§ **Work to complete**
Copy all of the records word for word.

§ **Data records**

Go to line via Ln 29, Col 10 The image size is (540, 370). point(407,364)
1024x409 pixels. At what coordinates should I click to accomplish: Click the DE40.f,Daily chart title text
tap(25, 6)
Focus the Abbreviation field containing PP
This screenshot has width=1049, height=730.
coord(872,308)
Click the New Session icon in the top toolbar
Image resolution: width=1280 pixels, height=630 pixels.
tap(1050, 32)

§ **Answer section**
Go to line via Ln 29, Col 10 The image size is (540, 370). point(407,364)
1024x409 pixels. At what coordinates should I click to accomplish: Click the DE40.f,Daily chart title text
tap(25, 6)
Focus the Abbreviation field containing PP
This screenshot has width=1049, height=730.
coord(872,308)
Click the New Session icon in the top toolbar
Image resolution: width=1280 pixels, height=630 pixels.
tap(1050, 32)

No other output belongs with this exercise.